GitHub - flagos-ai/FlagTensor

About

FlagTensor is part of FlagOS, a fully open-source system software stack designed to unify the model–system–chip layers and foster an open and collaborative ecosystem. It enables a "develop once, run anywhere" workflow across diverse AI accelerators, unlocking hardware performance, eliminating fragmentation among AI chipset-specific software stacks, and substantially lowering the cost of porting and maintaining AI workloads.

FlagTensor is a high-performance tensor-primitive library implemented in Triton language.
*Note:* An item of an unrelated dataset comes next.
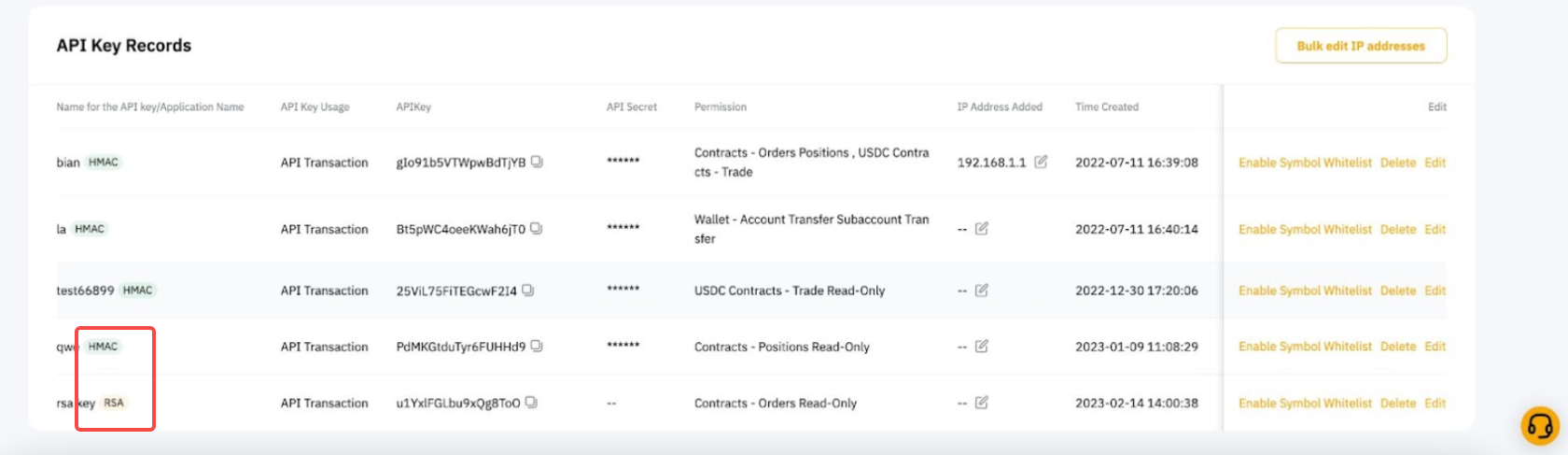Delete the la API key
It provides optimized implementations of common tensor primitives (unary, binary, and tensor contraction operations) benchmarked against cuTensor baselines, delivering reference-level correctness with competitive performance across diverse GPU architectures.

Built on FlagTree (a FlagOS-maintained Triton fork supporting multiple hardware backends), FlagTensor offers a vendor-agnostic operator interface with pluggable backend support.

Features

Comprehensive collection of tensor primitives: unary (28 ops), binary (4 ops), contraction (6 ops)
Hand-optimized Triton kernels with per-architecture autotune (Ampere, Hopper)
Correctness validated against CPU-FP64 golden reference
Performance benchmarked against cuTensor baselines
Vendor-agnostic backend abstraction (15 vendors registered)
Architecture-specific kernel specialization (e.g., _nvidia/hopper/, _nvidia/ampere/)
Per-operator test infrastructure with pytest marks and JSON result recording
Multi-GPU parallel test runner with live progress display
CI-ready: quality gates (lint/format), correctness & performance pipelines

For a complete list of operators and their maturity stages, see conf/operators.yaml.

Getting Started

Refer to the Environment Setup Guide for a complete installation walkthrough.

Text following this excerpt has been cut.